「温故創新」230912 N1287伊波喜一

性加害 加担しないと 意思示す 見て見ぬフリの 風土破りて  

 陽が肌を刺す。湿度が高く、動くと首筋や脇の下に汗が滲み出す。  

 アサヒグループホールディングスは、ジャニーズ事務所所属タレントによるCM取り止めを表明した。一番乗りである。それに呼応するかのように、サントリーHDや日生、JALなどが続いている。性加害の事実が明るみに出た途端に、結論を下した格好だ。

 アサヒHDは、所属タレント23人をCMに起用していた。その狙いについて「実力と人気を兼ね備えていて、(アサヒの)商品の世界観を体現するのに適切だと考えて起用した」としている。

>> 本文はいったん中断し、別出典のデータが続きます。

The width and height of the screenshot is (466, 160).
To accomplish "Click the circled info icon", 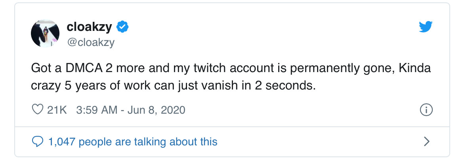I will pos(426,110).
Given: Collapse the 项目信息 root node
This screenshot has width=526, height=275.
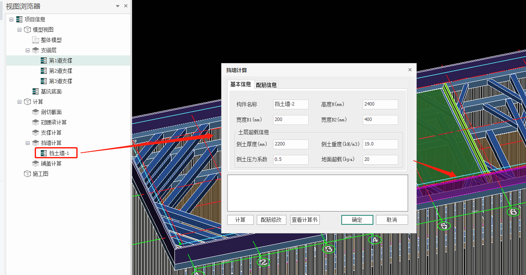Looking at the screenshot, I should [x=11, y=19].
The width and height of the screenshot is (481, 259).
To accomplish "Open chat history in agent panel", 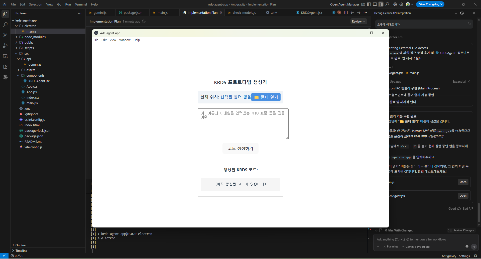I will (462, 13).
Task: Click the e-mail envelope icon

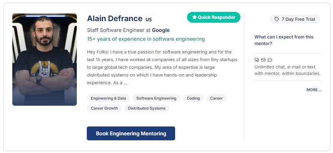Action: 263,60
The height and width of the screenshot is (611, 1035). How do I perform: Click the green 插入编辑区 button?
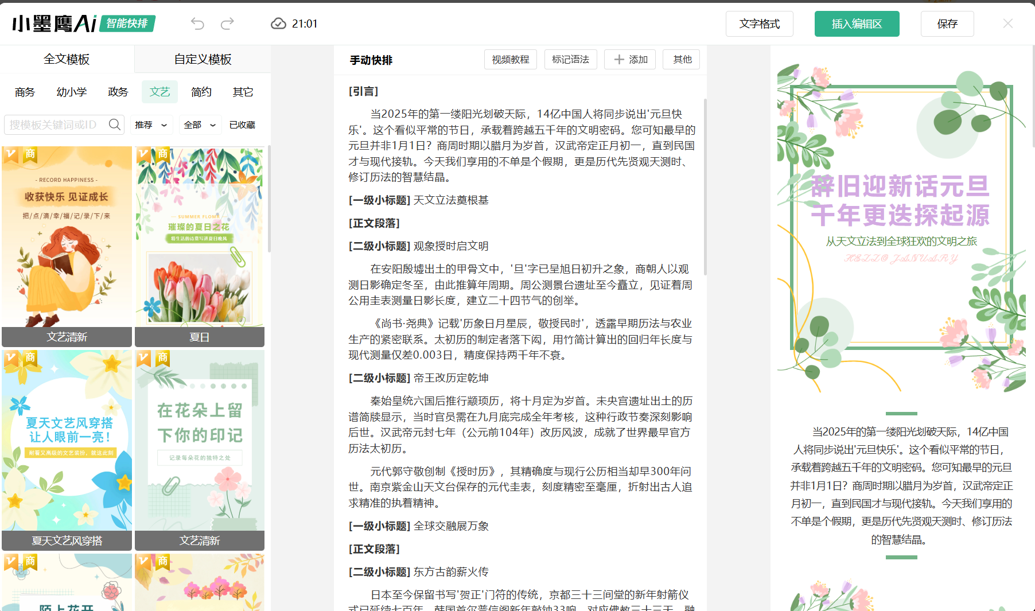(857, 24)
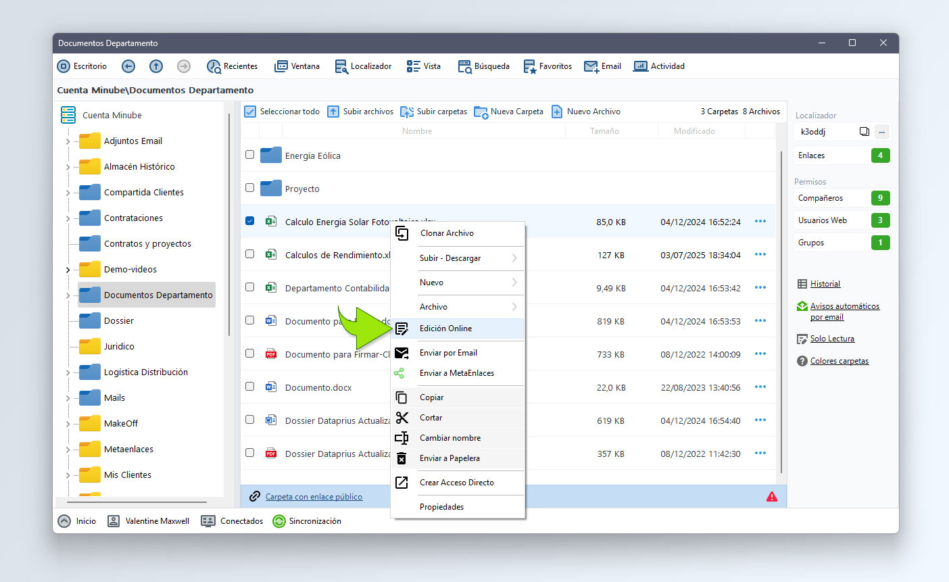
Task: Expand the Nuevo submenu arrow
Action: coord(514,283)

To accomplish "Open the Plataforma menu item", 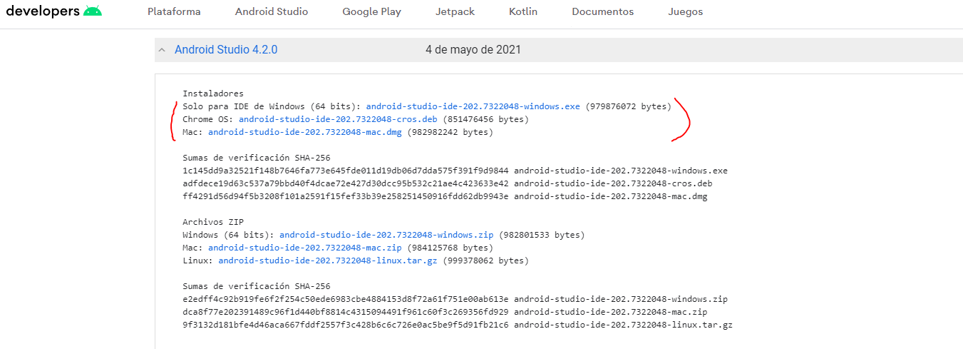I will point(174,11).
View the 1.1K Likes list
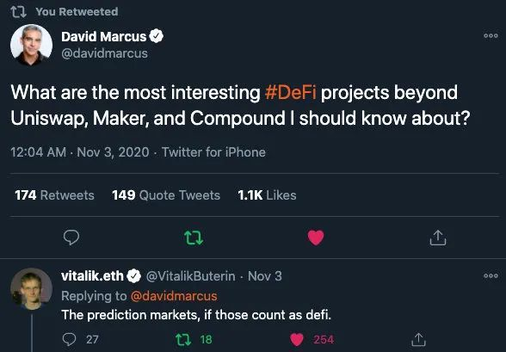The width and height of the screenshot is (506, 352). 267,195
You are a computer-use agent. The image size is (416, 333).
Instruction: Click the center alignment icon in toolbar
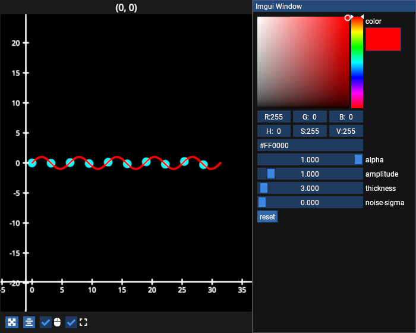tap(29, 322)
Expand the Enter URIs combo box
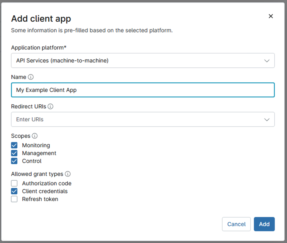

 それを取り止めたのは「取り引きを継続すれば、(アサヒが)人権侵害に寛容であると判断される」からである。取り止めたことで「契約更新を行わないと表明したことで、ジャニーズ事務所が被害者の救済と是正に、本気になって取り組む」としている。

 ここまで被害が大きくなるまえに、スポンサー企業が出来ることはあっただろうにと思う。ただ、一早く名乗りを上げたことで、他社が雪崩をうって追従することは間違いない。その先鞭をつけた事は、評価されて良い。

 日本の悪しき風土である「長いものに巻かれろ」が、今回このような形で噴き出てきた。ビッグモーターや損保ジャパンも、同根である。 

 ここで膿を出し切らないと、負の連鎖が陰々と続く。これらの事件を、悪しき風土を断ち切る絶好の機会としていきたい。